Au cœur d’un XXe siècle pétri de querelles de chapelles, il était risqué de se frayer un chemin comme compositeur vocal. On tirait volontiers sur l’opéra, sur la musique chorale, et sur la voix (lyrique) en général, n’y voyant que reliques d’un XIXe bourgeois dont il était bon de faire table rase. Le courage de Berio aura probablement été d’être resté fidèle à la voix humaine, et plus encore au chant.
L’enregistrement des Cris de Paris consacré à sa production vocale embrasse la plupart des facettes du Berio lyrique, de la pierre fondatrice qu’est la Sequenza III jusqu’aux pastiches des Beatles.
Guest star de cet enregistrement, Lucile Richardot a les épaules pour marcher sur les pas de Cathy Berberian. En témoigne cette stupéfiante Sequenza III, où la chanteuse française se plaît à nous montrer l’étendue de ces moyens vocaux et expressifs. Si la musique vocale contemporaine pouvait être servie tous les jours ainsi, le monde serait certainement plus en paix.

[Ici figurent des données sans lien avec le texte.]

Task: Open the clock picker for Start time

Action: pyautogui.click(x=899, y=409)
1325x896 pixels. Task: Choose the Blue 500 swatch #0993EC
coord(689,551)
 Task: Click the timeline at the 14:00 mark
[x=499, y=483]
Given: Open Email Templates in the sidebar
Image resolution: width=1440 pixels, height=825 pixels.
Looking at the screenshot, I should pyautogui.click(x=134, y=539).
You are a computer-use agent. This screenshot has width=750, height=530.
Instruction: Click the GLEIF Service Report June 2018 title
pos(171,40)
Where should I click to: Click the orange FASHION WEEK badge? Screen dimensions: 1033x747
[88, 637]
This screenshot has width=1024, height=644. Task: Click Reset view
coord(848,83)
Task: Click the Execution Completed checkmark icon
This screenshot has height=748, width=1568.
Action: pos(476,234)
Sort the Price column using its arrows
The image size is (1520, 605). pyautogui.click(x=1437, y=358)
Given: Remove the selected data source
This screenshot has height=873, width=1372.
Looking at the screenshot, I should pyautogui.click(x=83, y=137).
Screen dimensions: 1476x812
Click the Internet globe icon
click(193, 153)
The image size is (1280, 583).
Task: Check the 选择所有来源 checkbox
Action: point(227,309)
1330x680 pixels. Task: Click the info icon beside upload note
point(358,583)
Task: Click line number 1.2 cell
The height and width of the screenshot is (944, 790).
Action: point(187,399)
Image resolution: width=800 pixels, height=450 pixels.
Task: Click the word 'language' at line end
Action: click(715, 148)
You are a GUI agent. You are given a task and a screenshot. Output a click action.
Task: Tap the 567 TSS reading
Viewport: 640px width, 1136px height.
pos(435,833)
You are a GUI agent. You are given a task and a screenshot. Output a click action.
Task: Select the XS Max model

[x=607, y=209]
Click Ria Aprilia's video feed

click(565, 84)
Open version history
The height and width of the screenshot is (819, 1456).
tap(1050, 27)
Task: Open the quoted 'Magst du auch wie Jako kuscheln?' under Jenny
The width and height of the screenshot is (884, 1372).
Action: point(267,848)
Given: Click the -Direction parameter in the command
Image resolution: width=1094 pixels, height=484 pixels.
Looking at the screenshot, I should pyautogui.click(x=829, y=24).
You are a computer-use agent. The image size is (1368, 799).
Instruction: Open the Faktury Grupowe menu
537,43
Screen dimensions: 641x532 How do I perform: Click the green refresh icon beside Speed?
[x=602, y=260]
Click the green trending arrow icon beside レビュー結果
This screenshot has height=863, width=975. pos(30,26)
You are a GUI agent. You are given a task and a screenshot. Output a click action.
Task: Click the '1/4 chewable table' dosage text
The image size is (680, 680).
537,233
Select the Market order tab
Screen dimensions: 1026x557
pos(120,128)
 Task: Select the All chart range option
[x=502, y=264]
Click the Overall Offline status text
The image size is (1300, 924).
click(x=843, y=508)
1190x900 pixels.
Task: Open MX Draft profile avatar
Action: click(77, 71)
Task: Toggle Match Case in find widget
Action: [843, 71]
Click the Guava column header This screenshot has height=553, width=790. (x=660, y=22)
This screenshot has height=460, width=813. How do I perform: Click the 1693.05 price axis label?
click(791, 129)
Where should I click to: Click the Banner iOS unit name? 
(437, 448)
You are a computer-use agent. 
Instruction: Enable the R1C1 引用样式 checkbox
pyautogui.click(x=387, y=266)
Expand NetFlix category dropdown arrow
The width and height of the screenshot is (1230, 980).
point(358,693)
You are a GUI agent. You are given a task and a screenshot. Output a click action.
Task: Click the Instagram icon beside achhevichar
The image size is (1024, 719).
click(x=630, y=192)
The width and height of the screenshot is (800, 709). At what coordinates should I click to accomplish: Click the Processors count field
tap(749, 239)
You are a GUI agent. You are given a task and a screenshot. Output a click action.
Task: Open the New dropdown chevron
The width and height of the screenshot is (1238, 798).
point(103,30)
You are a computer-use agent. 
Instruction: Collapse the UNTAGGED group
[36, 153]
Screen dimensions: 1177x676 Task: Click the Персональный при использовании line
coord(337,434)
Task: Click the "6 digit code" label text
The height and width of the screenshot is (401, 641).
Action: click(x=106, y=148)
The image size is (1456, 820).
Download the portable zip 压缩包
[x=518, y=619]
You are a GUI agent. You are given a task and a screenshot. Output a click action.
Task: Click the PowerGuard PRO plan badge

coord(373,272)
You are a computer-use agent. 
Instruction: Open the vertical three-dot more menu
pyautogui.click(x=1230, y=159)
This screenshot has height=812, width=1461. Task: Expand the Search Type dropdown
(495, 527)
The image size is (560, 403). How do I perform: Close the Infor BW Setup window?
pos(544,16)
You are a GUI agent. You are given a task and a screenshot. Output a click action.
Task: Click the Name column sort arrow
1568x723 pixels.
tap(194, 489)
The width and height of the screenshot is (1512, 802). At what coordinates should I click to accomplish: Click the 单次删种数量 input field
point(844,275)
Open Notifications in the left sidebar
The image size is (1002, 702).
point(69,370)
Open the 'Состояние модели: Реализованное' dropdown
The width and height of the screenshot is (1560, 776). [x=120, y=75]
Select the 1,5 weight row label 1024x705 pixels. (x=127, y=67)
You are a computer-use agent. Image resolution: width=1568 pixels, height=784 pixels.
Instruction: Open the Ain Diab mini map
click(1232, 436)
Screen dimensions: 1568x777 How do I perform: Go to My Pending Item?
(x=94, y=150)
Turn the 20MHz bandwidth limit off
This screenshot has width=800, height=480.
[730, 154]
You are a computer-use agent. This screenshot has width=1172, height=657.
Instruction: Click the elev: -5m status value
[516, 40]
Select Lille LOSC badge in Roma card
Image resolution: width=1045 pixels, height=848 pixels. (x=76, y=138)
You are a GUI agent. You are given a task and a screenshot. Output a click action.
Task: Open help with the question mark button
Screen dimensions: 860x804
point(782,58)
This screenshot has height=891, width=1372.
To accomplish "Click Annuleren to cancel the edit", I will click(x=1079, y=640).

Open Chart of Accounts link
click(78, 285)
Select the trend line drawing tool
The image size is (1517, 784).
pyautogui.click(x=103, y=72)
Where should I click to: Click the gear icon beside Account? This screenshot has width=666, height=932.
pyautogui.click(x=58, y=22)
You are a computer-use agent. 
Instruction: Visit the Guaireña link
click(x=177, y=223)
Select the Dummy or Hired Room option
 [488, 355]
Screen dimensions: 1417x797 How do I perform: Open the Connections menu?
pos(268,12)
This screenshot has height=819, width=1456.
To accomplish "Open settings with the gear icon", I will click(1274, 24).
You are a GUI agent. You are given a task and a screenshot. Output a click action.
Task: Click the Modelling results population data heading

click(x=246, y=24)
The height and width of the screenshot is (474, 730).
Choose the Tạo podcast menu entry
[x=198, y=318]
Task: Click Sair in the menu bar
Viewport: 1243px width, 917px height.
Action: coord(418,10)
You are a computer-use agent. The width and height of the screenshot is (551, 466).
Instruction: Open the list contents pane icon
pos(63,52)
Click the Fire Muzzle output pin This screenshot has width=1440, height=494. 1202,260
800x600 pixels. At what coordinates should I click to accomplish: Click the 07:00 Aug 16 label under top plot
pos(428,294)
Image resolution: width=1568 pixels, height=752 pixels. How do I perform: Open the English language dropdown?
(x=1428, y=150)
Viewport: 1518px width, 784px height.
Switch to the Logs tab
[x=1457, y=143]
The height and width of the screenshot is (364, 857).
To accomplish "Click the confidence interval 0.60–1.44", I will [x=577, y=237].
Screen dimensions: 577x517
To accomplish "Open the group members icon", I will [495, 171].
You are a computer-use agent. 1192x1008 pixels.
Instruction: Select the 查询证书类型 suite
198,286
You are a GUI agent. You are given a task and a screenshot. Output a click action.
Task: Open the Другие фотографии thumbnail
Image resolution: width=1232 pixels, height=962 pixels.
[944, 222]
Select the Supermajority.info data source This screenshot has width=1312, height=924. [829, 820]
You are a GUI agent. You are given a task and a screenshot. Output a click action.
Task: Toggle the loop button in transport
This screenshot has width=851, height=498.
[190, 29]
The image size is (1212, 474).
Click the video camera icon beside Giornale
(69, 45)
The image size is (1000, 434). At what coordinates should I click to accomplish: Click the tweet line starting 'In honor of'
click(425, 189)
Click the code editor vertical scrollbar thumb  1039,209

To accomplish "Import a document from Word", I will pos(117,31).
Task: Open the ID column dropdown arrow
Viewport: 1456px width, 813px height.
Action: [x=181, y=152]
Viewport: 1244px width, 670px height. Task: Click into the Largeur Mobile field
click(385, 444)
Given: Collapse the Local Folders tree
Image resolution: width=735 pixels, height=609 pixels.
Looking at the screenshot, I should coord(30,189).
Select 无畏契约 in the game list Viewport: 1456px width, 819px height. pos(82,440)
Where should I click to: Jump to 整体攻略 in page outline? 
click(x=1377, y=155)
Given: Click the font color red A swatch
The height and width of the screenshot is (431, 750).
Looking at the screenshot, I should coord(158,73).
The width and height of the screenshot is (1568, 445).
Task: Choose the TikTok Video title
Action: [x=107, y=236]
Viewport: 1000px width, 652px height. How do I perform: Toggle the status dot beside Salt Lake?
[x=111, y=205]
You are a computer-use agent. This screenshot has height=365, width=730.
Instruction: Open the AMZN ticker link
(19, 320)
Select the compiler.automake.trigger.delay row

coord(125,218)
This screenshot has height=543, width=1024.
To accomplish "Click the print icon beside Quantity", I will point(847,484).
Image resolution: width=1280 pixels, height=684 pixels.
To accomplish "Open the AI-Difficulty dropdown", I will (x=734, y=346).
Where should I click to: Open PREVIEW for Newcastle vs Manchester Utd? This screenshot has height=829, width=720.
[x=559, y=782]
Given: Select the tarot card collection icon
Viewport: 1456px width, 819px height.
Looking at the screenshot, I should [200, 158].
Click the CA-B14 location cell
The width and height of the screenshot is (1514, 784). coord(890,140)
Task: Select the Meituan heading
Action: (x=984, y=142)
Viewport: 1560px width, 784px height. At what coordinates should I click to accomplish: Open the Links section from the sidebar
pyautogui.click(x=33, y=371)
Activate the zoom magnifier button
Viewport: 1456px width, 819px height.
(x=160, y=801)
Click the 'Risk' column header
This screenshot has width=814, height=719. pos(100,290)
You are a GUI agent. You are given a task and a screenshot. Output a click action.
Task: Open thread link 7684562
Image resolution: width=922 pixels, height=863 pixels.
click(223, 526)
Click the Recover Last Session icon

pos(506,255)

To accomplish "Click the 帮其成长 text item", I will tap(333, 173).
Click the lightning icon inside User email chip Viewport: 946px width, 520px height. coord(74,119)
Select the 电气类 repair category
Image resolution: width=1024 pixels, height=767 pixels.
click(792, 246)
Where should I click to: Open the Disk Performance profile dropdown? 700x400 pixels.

Certes, Richardot n’est pas non plus Berberian : alors que la seconde est assurément mezzo, la première penche davantage vers le contralto (qu’elle nous pardonne si ce n’est pas le cas). Aussi, quelques passages des Folk Songs la retranchent malgré elle dans une tessiture moins confortable (« Ballo », « Lo fiolaire » et même « Loosin Yelav »). A l’inverse, le timbre moiré de sa voix se prête idéalement aux pages les plus chaleureuses, telles que « Motettu di tristura » et « Alla femminisca ». Geoffroy Jourdain mêne l’ensemble instrumental de main de maître, révélant la savoureuse synthèse entre tradition et exploration qui caractérise Berio.
Moins connus mais tout aussi savoureux, les Cries of London rendent hommage aux barbershop choirs pour lequels Berio s’était pris d’affection (la pièce est écrite pour les Swingle Singers). Dans un kaléidoscope urbain, le chant se mêle tout naturellement au cri, à la parole et aux murmures. Entre Jannequin et Berio, la boucle et bouclée puisque les Cris de Paris ne pouvaient pas passer à côté d’une pièce aussi proche de leur ADN musical. Ici encore, précision et justesse d’intonation sont à saluer, mais la prestation va bien au-delà : c’est un festival de chant sous toutes ses formes que l’on nous donne à entendre (vivement les Canticum novissimi testamenti) !
Quelques pages plus rares complètent habilement cet enregistrement. Un arrangement de Michele, puisque Berberian se faisait une joie d’inclure cette musique dans ses récitals, mais aussi E si fussi pisci, ravissante chanson d’amour sicilienne qui conclut malicieusement ce bel enregistrement.